IBJJF: legal — Legal, mount scores 4 points — highest-scoring position; IJF: legal — Legal, osaekomi (pin) — 10-19 seconds scores waza-ari, 20 seconds scores ippon; ADCC: legal — Legal, mount scores 2 points; Unified MMA: legal — Legal dominant position; UWW: legal — Legal, back exposure scores points, pin ends match by fall; FIAS Sport Sambo: legal — Legal, pin scores points
Danger rating 4/10. Moderate — back control is dominant position; enables rear chokes (Danaher 2021)
The standard setup chain: Pass the Guard → Settle Weight → Control Arms → Threaten Submissions.
Standard counters include: Bridge (Upa) — explosive hip elevation to off-balance the top player / Elbow-Knee Escape (Shrimp) — create space by driving elbow to knee and hip-escaping / Frame — establish forearm frames to prevent the top player from settling weight.
Common variants: Low mount (hips heavy on the opponent's belly, grapevines in for sta…); High mount (knees under the armpits, arms isolated for submissions); S-mount (one knee high under the armpit, other leg across for arm …); Technical mount (one leg hooked, one knee posted, modified for back-take t…).

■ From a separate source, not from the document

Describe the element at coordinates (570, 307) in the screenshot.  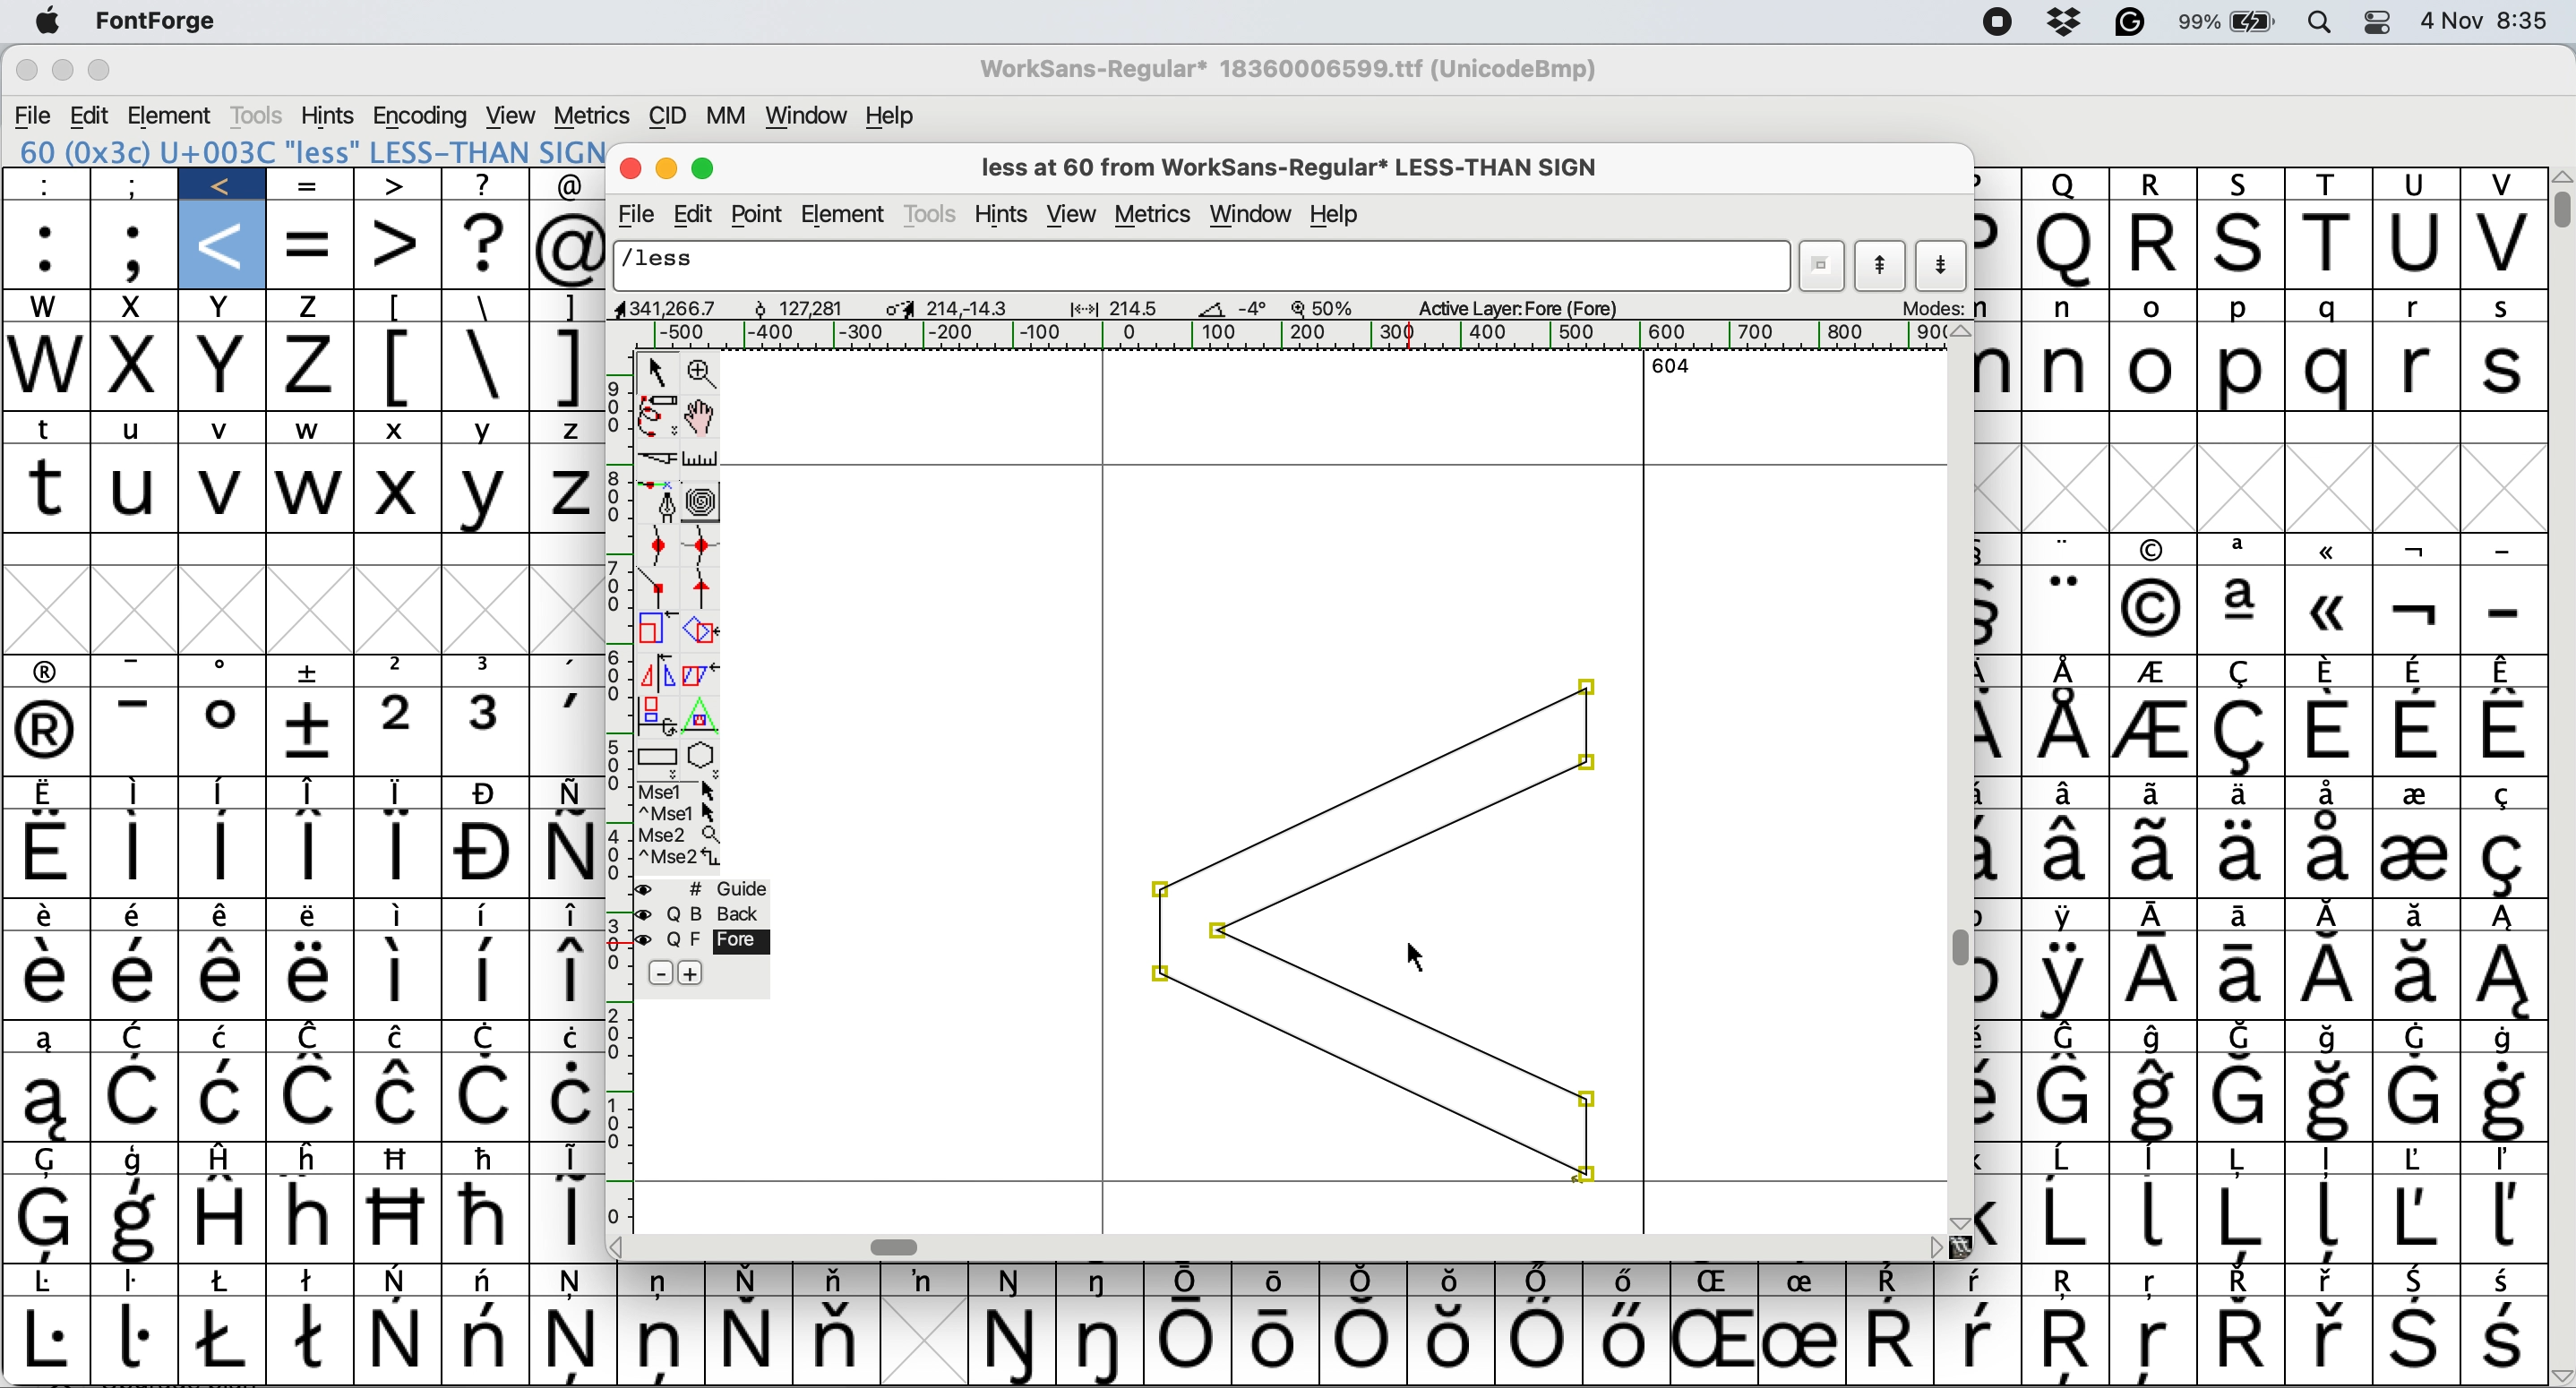
I see `]` at that location.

Rear mount leads to the most common submission finish in MMA history (rear naked choke). In IBJJF competition, back mount scores 4 points.
Top errors to watch for: Not establishing hooks or body triangle — back contact without leg control is not true rear mount / Focusing on attacks before control — stabilize the rear mount before attempting submissions / Allowing the opponent to get their back to the mat — this is the first step of every escape; prevent it / Not maintaining the seatbelt — the seatbelt is essential for upper-body control in rear mount.
The Rear Mount is also known as Ushiro Kijōi, Back Mount Orientation, Rear Ride.